In any practice, regardless of gross income, for every additional dollar of revenues acquired through a merger, there is no additional cost for fixed expenses, only for our production related expenses.  Thus, for every additional dollar of revenues acquired through a merger, the production related expenses are typically represented as:

Provider Compensation                            30 – 40%

Lab Expenses                                                 8 – 10%

Supplies (Clinical & Office)                        8 – 11%

Additional Staff                                            10 – 15%

Debt Service                                                   10 – 12%


Thus, in a Practice Merger, if you never personally touch a handpiece or mirror and explorer to any of the acquired patients (as demonstrated by the Provider Compensation above – basically paying an “Associate” or the Selling Dentist to do all clinical treatment), you will earn 12 – 34% for every additional dollar added through a merger!  For example, if you merge a $500K practice into yours, and never treat any of the patients personally (allowing the “Associate” or Seller to perform 100% of the acquired dentistry), you net an extra $60 – $170K!

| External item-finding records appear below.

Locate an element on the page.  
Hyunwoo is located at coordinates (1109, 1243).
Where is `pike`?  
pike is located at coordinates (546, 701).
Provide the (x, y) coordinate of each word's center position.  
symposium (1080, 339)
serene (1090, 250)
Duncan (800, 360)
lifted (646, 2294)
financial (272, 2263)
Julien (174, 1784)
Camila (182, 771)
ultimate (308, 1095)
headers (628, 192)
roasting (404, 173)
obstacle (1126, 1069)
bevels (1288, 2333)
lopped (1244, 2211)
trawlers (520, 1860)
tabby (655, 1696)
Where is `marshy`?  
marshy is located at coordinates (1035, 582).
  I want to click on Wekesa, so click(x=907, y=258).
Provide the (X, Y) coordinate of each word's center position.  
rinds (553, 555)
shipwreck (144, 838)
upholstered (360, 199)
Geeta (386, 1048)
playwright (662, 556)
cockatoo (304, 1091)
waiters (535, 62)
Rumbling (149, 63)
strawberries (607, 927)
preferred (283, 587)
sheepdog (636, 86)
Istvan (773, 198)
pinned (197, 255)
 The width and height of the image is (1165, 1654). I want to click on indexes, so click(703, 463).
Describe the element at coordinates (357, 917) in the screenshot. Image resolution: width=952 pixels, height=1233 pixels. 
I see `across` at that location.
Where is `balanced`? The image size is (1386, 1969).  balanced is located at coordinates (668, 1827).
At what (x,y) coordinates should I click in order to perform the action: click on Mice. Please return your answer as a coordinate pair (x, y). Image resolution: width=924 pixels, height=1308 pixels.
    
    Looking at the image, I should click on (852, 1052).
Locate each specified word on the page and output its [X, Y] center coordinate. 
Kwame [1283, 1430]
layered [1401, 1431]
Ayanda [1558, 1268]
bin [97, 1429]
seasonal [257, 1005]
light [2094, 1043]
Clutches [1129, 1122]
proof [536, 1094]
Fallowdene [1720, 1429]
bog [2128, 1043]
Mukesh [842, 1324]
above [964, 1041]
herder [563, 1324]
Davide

If you eliminate the Associate (or Selling Dentist) completely and treat all of the patients entirely yourself, you earn even more (up to roughly $300,000.00 through elimination of the Provider Compensation category above)!  Thus a realistic scenario and financial return would be somewhere in between – the Seller or Associate doing some of the additional clinical dentistry and the Purchaser performing the remaining dentistry.

As another example, a $500K grossing practice might sell for around $350K. Therefore, if you earned a realistic additional $200K income from the practice merger and paid $350K for the acquired practice, your rate of return would exceed 50%!!  Thus, investing in what you know best (dentistry), using other people’s money (100% bank financing), and using other people’s hands to produce the dentistry (Associate or Seller) may allow you 50% or more returns. There are not many investments in today’s economic climate that can produce such generous and relatively safe economic returns. Dental Practice Mergers – what a great means of wealth accumulation for dentists of any age!